#### Records to use
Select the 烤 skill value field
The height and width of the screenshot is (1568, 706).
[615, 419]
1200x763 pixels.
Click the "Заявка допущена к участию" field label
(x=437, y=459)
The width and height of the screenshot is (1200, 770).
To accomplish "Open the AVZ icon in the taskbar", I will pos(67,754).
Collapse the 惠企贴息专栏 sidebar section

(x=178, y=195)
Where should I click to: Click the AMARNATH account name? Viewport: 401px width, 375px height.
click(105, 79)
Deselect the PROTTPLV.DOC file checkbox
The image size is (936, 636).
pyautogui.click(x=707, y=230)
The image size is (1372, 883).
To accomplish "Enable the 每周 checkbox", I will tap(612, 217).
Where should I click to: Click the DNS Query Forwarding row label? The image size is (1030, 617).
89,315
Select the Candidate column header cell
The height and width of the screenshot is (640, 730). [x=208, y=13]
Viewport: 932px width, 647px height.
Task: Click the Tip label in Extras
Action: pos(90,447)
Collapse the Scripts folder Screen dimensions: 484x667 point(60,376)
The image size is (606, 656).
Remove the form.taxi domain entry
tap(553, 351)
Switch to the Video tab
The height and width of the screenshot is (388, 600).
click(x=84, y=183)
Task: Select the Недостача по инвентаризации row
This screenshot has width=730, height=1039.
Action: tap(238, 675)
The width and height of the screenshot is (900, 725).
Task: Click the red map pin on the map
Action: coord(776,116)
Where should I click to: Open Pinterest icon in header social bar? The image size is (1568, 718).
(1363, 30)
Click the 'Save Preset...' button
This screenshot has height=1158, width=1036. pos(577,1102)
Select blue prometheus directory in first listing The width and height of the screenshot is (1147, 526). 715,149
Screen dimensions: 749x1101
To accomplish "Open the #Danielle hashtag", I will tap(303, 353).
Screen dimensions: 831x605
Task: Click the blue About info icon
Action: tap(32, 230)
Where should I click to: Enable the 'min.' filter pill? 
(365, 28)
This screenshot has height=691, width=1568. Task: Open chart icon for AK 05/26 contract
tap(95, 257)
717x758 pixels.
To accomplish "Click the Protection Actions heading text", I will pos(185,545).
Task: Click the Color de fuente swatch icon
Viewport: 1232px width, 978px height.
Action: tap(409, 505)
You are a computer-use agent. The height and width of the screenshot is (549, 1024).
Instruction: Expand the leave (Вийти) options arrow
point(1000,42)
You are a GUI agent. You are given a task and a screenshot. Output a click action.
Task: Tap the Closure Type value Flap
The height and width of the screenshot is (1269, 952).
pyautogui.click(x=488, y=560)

#### Assigned task
Transcribe the material above. Change nothing in it.

#### Answer to this task
Select the 烤 skill value field
The height and width of the screenshot is (1568, 706).
[615, 419]
1200x763 pixels.
Click the "Заявка допущена к участию" field label
(x=437, y=459)
The width and height of the screenshot is (1200, 770).
To accomplish "Open the AVZ icon in the taskbar", I will pos(67,754).
Collapse the 惠企贴息专栏 sidebar section

(x=178, y=195)
Where should I click to: Click the AMARNATH account name? Viewport: 401px width, 375px height.
click(105, 79)
Deselect the PROTTPLV.DOC file checkbox
The image size is (936, 636).
pyautogui.click(x=707, y=230)
The image size is (1372, 883).
To accomplish "Enable the 每周 checkbox", I will tap(612, 217).
Where should I click to: Click the DNS Query Forwarding row label? The image size is (1030, 617).
89,315
Select the Candidate column header cell
The height and width of the screenshot is (640, 730). [x=208, y=13]
Viewport: 932px width, 647px height.
Task: Click the Tip label in Extras
Action: pos(90,447)
Collapse the Scripts folder Screen dimensions: 484x667 point(60,376)
The image size is (606, 656).
Remove the form.taxi domain entry
tap(553, 351)
Switch to the Video tab
The height and width of the screenshot is (388, 600).
click(x=84, y=183)
Task: Select the Недостача по инвентаризации row
This screenshot has width=730, height=1039.
Action: tap(238, 675)
The width and height of the screenshot is (900, 725).
Task: Click the red map pin on the map
Action: coord(776,116)
Where should I click to: Open Pinterest icon in header social bar? The image size is (1568, 718).
(1363, 30)
Click the 'Save Preset...' button
This screenshot has height=1158, width=1036. pos(577,1102)
Select blue prometheus directory in first listing The width and height of the screenshot is (1147, 526). 715,149
Screen dimensions: 749x1101
To accomplish "Open the #Danielle hashtag", I will tap(303, 353).
Screen dimensions: 831x605
Task: Click the blue About info icon
Action: tap(32, 230)
Where should I click to: Enable the 'min.' filter pill? 
(365, 28)
This screenshot has height=691, width=1568. Task: Open chart icon for AK 05/26 contract
tap(95, 257)
717x758 pixels.
To accomplish "Click the Protection Actions heading text", I will pos(185,545).
Task: Click the Color de fuente swatch icon
Viewport: 1232px width, 978px height.
Action: tap(409, 505)
You are a computer-use agent. The height and width of the screenshot is (549, 1024).
Instruction: Expand the leave (Вийти) options arrow
point(1000,42)
You are a GUI agent. You are given a task and a screenshot. Output a click action.
Task: Tap the Closure Type value Flap
The height and width of the screenshot is (1269, 952).
pyautogui.click(x=488, y=560)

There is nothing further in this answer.